SKU e margem: nem sempre o mais vendido é o mais rentável
Um risco comum é achar que vender em quantidade alta é lucro certo. Não é. Um salgado que vende 20 unidades por dia com margem de 22% rende R$ 4,40 de lucro bruto ao dia. Uma bebida de marca premium que vende 3 unidades por dia com margem de 48% rende R$ 4,32. A diferença é pequena, mas o salgado toma mais espaço, reabastece mais frequente, e aumenta risco de vencimento.
Olhe o indicador que chamamos de lucro por metro quadrado de prateleira. Não é complicado: (quantidade vendida × margem bruta) ÷ espaço ocupado.
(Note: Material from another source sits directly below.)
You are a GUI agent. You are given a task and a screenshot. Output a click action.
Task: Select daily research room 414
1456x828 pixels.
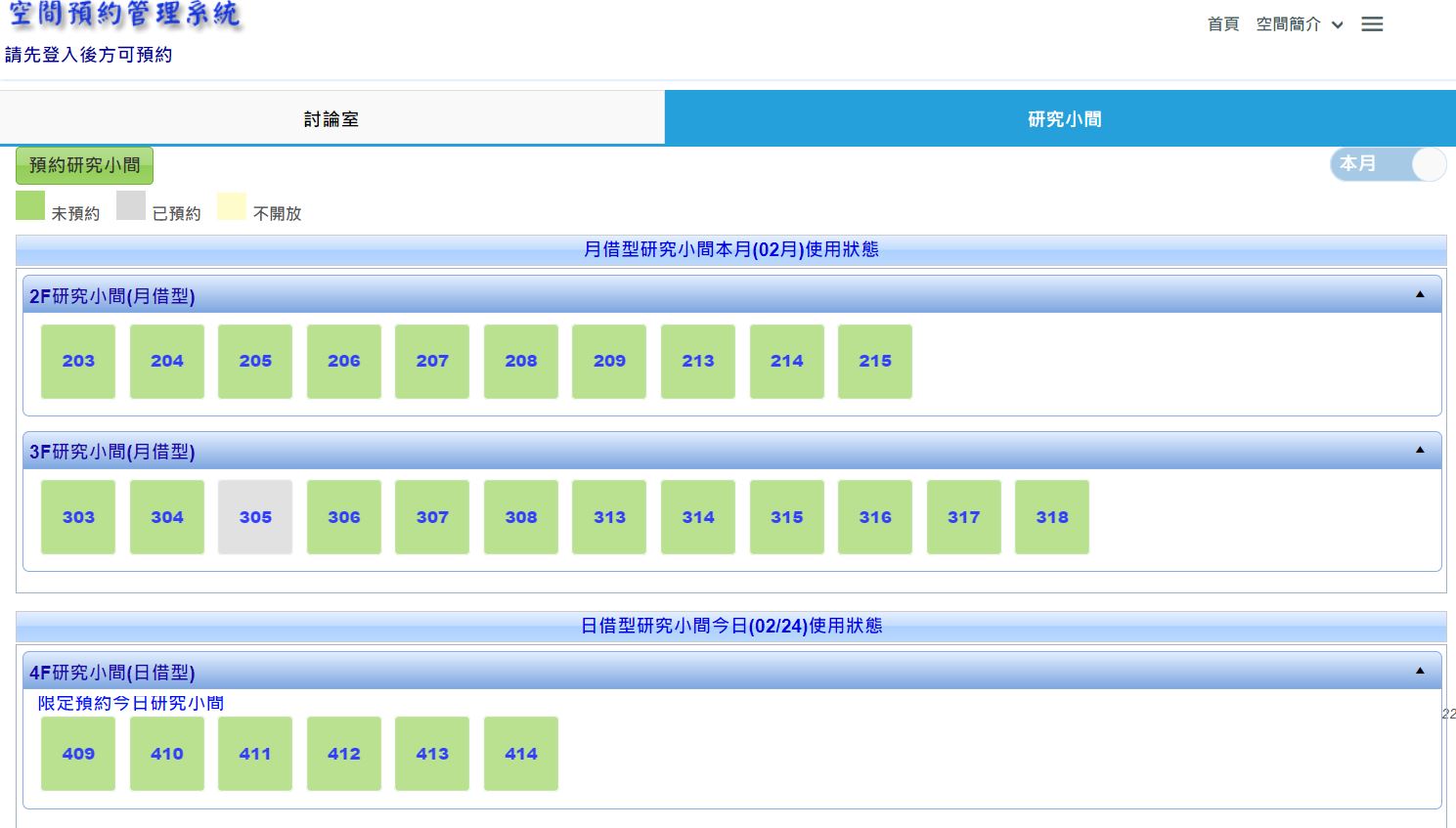(521, 754)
Produtos que ocupam muito lugar e têm giro baixo saem primeiro.
Como comunicar essa mudança ao cliente
Não precisa comunicar nada oficial. O cliente entra, vê o que tem, compra. Se sentia falta de algo muito específico, ele pede. Aí você entende se era uma perda real ou se era só previsão errada na implantação.
Em lojas físicas tradicionais, fazer corte de sortimento gera crise. Aqui, muda natural ao longo de dias e ninguém reclama porque não notou. Isso é um privilégio operacional da loja sem operador.
Revisão trimestral: como manter o mix vivo
Não é "define uma vez e deixa". A cada 90 dias, olhe: o que venceu sem vender? O que pediu ruptura mais de cinco vezes? O que chegou novo no portfólio de fornecedor e promete margem melhor? Mude cinco a dez SKUs por trimestre. Mantém dinâmica sem desestabilizar.
O padrão que a gente viu funcionar bem é: 70% do mix permanece igual (best sellers e pilares de demanda), 20% roda entre testes e ajustes sazonais, 10% é espaço para oportunidade nova.
Validar seu mix é um exercício contínuo. Visite a loja, olhe os números no painel HRM, converse com franqueados que operam pontos parecidos com o seu. Se está achando que tem muito estoque parado ou que cliente reclama de ruptura frequente, pode ser sinal de que o sortimento precisa de ajuste. Teste, meça, refine.